Friday, November 11, 2011

The Most Incredible Home Cooked Steaks Courtesy of Sous-Vide

" that a blow torch cooking the steak?" Yes, that's a blow torch but it is only for "finishing" the steak. To further your confusion, the steak was cooked in a crock pot of water for about six hours and the finished product is hands down the best home-cooked steak I've ever had. All of this is courtesy to the Sous-Vide method which cooks the meat evenly throughout, not overcook the outside, and retain more of the food juices. This kind of cooking used to be limited to high end gourmet restaurants but now there are ways for us non-professionals to enjoy foods cooked Sous-Vide.

So what exactly is Sous-Vide? In a nutshell, it is cooking food that has been sealed in an air tight plastic bag in a water bath for an extended period of time at a very precise temperature. The temperature of the water is pre-set and the food item can never be cooked over that temperature. Since the food is sealed, almost all of the juices are retained.

As an example, when you order steaks, the "doneness" is actually associated with a specific temperature of the inside of the meat. Contrary to what most people think, it has nothing to do with the color. Here's a table:

Traditionally, the cut of meat is placed on a grill at a much higher temperature then the desired internal temperature. If the meat is cooked too long, it burns. If it isn't cooked long enough, it is under cooked. The beauty of Sous-Vide is that you get the water to your desired temperature and the meat will cook to that exact temperature. It will probably make more sense walking through the process I used so here's an overview from the Ngo kitchen.

First off, I'm using a piece of regular sirloin steak that I purchased at BJ's for $4.99 a pound. I rubbed the steak down with sea salt and pepper and then sealed the bag via a food bag vacuum machine and Seal-a-Meal plastic wrap.

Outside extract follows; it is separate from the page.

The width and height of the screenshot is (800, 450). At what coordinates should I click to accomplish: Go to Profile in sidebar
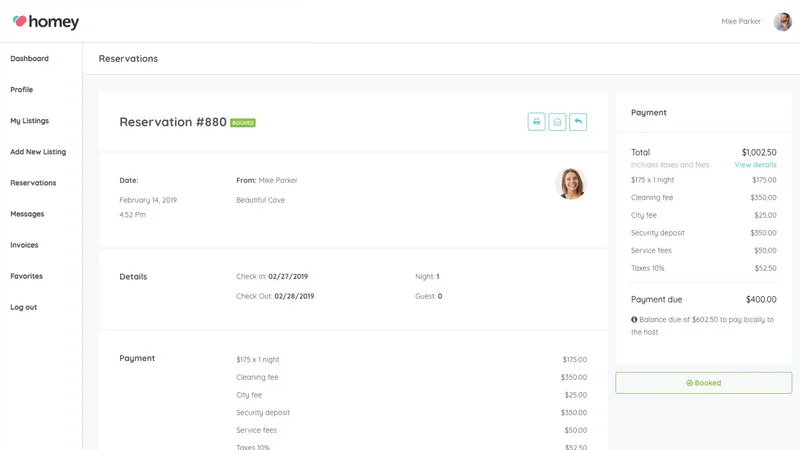(21, 90)
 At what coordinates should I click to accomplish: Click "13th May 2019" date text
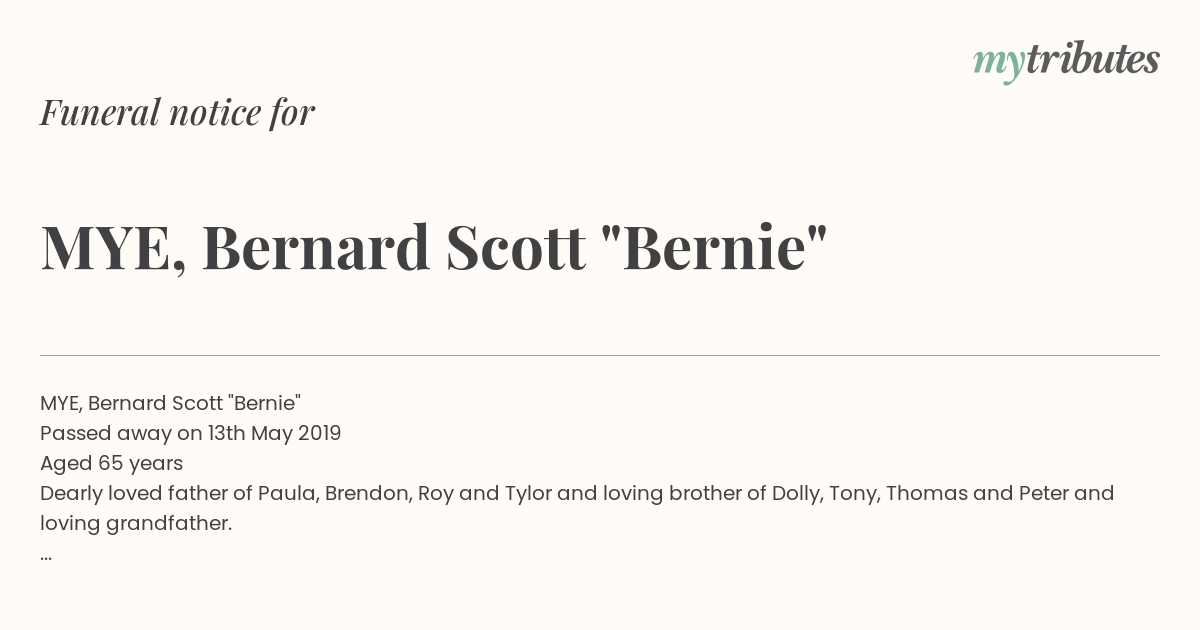coord(274,433)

Next, I connect a regular house hold crock pot to a device called the Sous-Vide Magic. I set the desired temperature that I want the water to stay at and it automatically controls the crock pot cooking temperature to get the water to within .1 of a degree of what it should be using a thermometer that goes inside the crockpot. In this case, I like my steaks medium-rare and Carly likes it cooked medium so I compromised on 137 degrees.

The steaks then go into the water bath, the lid goes over the crock pot, and the steaks stay there for about six hours to ensure its cooked fully to the right temperature.

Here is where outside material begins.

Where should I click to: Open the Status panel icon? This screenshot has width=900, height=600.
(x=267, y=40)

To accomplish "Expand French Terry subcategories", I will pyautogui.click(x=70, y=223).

After six hours, the steaks get taken out. As you can see, very even color and full of juice! But what about that nice, fresh off the grill flavor? Well . . .

That is where the blow torch comes into play to sear the meat!

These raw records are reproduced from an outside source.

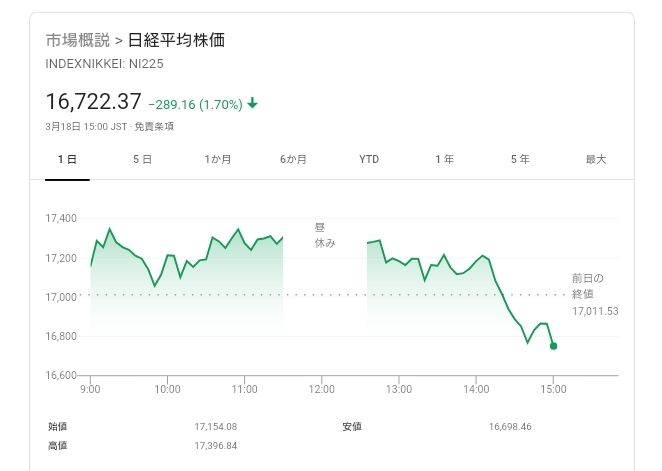Select the YTD tab
This screenshot has width=662, height=471.
[x=369, y=160]
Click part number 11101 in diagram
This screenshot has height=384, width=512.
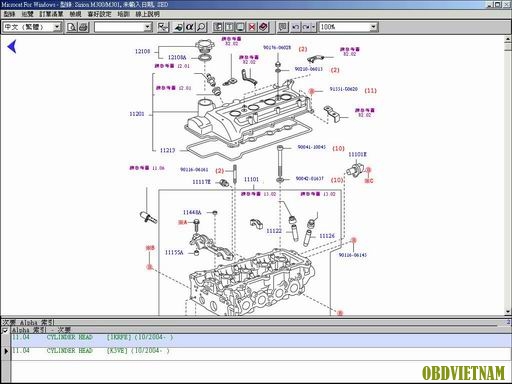(251, 179)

The end result is a piece of affordable steak that absolutely melts in your mouth. I feel that I'm just scratching the surface with potential recipes. Different mixes of spices is something I'll try in the future as well as wrapping the meat in bacon!

Finally, to address a question that you probably have: "Is it safe to cook meat wrapped in plastic?" With the awareness around the dangers of BPA, this is a perfectly natural question to think of. In addition to BPA, PVC is another plastic material consumers should avoid because it breaks down in heat as well. The food bags I'm using from Seal-a-Meal are poly/nylon blend which is BPA/PVC free and safe for cooking in high temperatures.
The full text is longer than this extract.